## Exercise task
Copy word for word the part of the Iceland trip thread below that runs from "## lonerroom (May" up to and including "places on earth.".

# Booked a trip to Iceland



## Haunty (Oct 24, 2008)

I have never traveled overseas before or flown internationally, or traveled solo/with people I didn't know. I'm doing all of those in August this year, I booked a 7-day vacation to Iceland with a tour group (G Adventures). I am excited but also nervous about it, but I'm sure it'll be fine. :afr


----------



## LostinReverie (Mar 18, 2007)

Can I come?


----------



## Cashel (Oct 29, 2013)

That sounds awesome! I suppose you'll miss their famed ice though, seeing as you're going in August.


----------



## Arbre (Mar 9, 2014)

Lucky. Iceland is one of the countries that I would like to visit most.


----------



## lonerroom (May 16, 2015)

You're so lucky, it would be nice to get away, I hope you have lots and lots of fun


----------



## lilyamongthorns (Aug 13, 2012)

Nice. I plan to go there one day. I heard it is one of the happiest places on earth.


----------



## harrison (Apr 14, 2012)

Sounds like it will be a lot of fun - hope you have a great trip.


----------



## Haunty (Oct 24, 2008)

Arbre said:


> Lucky. Iceland is one of the countries that I would like to visit most.


New Zealand for me, but Iceland is a shorter trip, cheaper, and closer, so I thought I'd start there.


----------



## cybernaut (Jul 30, 2010)

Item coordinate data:
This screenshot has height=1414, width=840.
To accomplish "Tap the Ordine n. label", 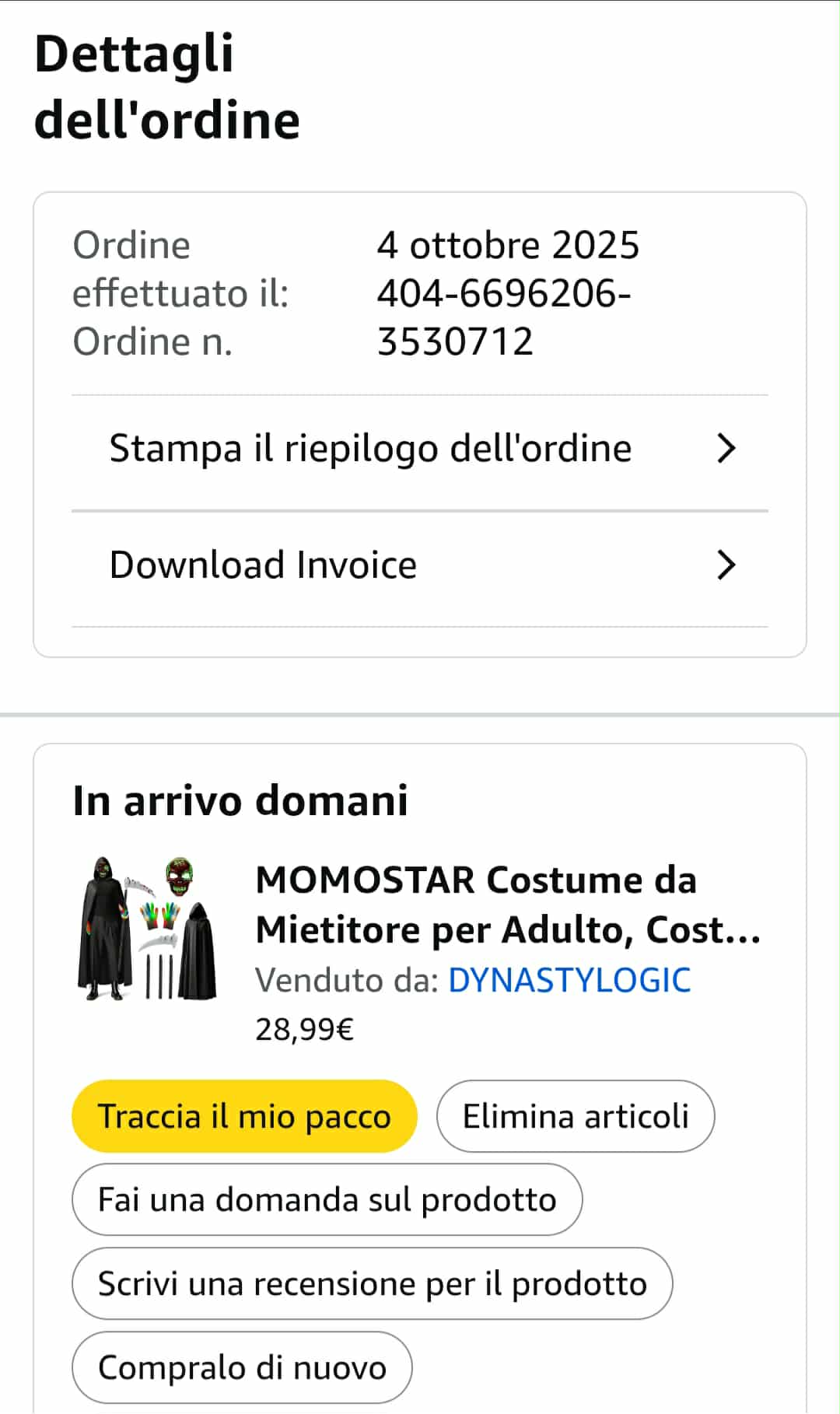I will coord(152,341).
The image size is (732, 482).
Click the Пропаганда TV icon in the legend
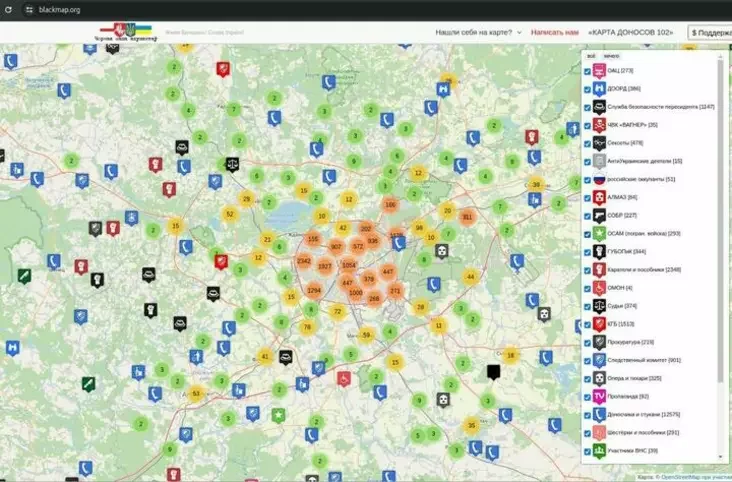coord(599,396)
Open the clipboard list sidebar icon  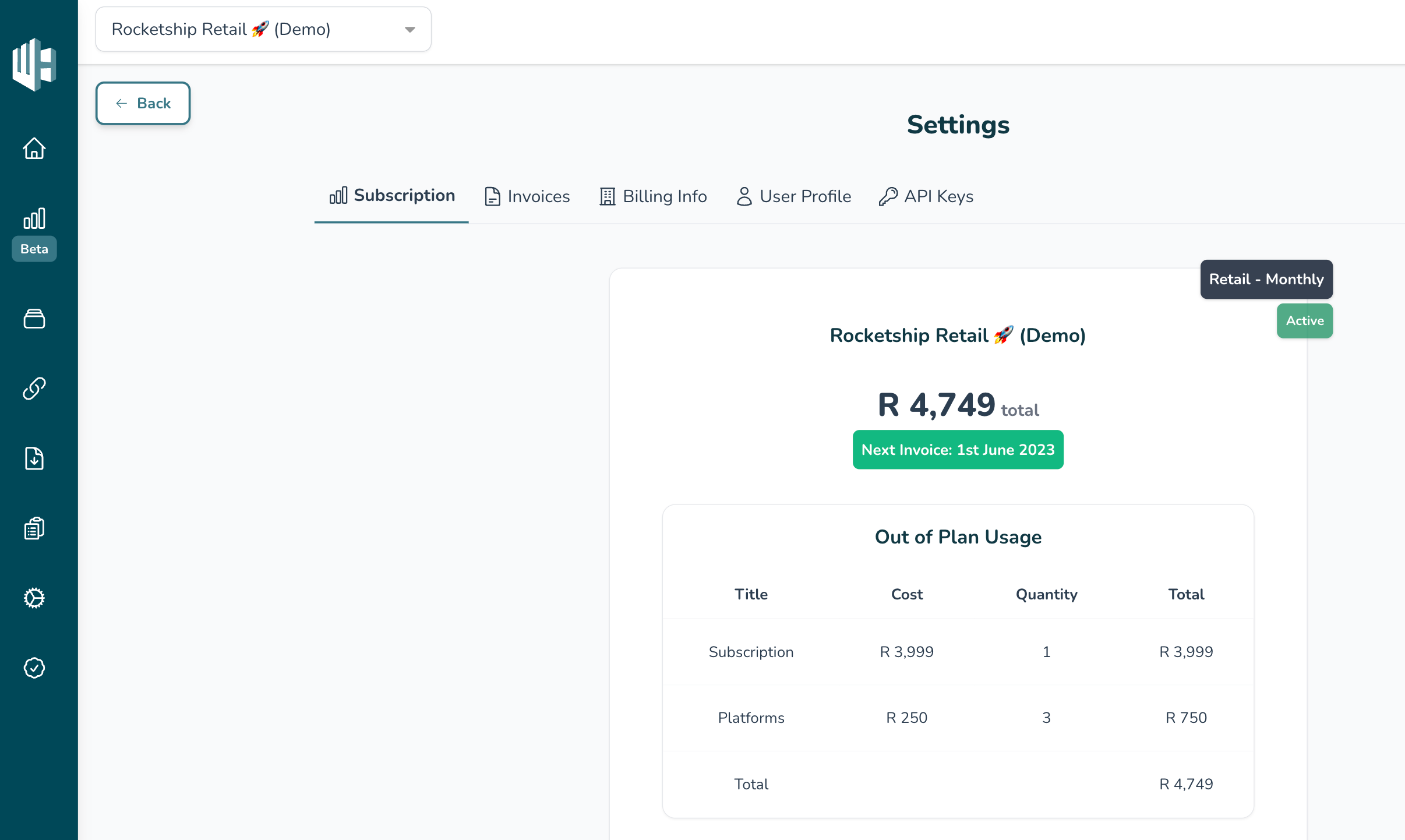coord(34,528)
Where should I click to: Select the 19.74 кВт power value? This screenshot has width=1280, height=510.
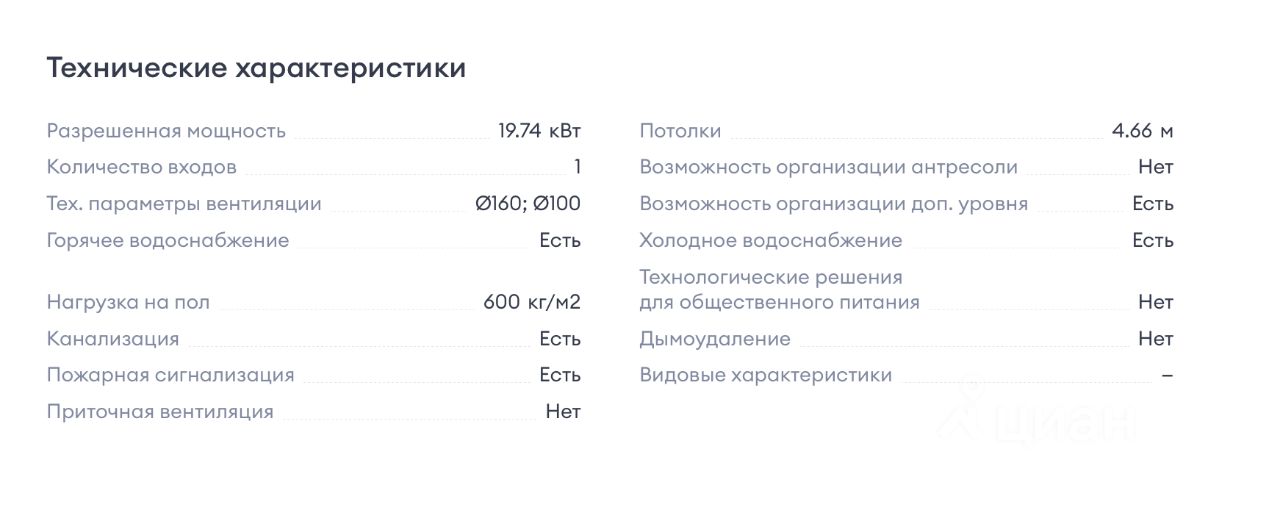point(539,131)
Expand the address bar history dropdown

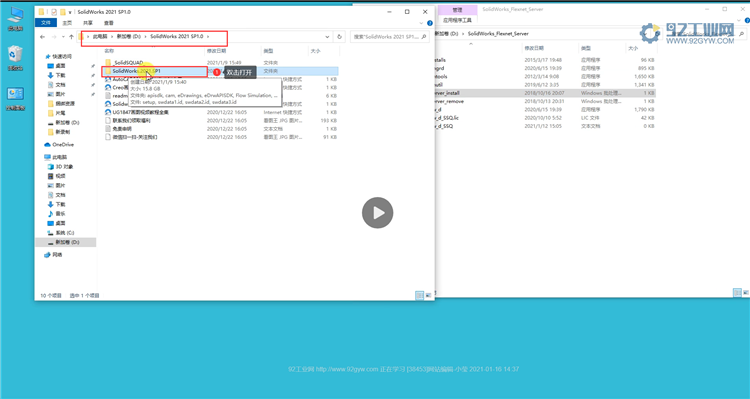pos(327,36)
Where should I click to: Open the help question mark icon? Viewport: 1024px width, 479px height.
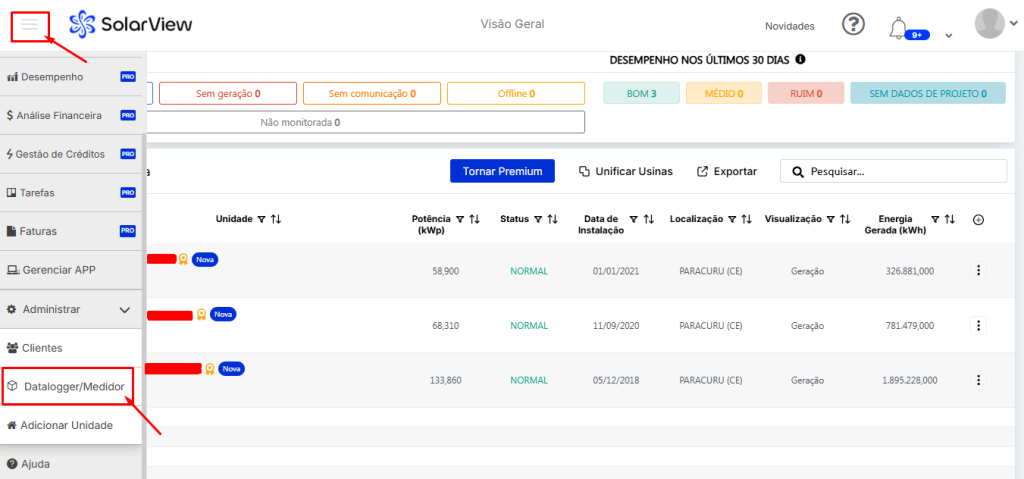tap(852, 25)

## Expected answer
## lonerroom (May 16, 2015)

You're so lucky, it would be nice to get away, I hope you have lots and lots of fun


----------



## lilyamongthorns (Aug 13, 2012)

Nice. I plan to go there one day. I heard it is one of the happiest places on earth.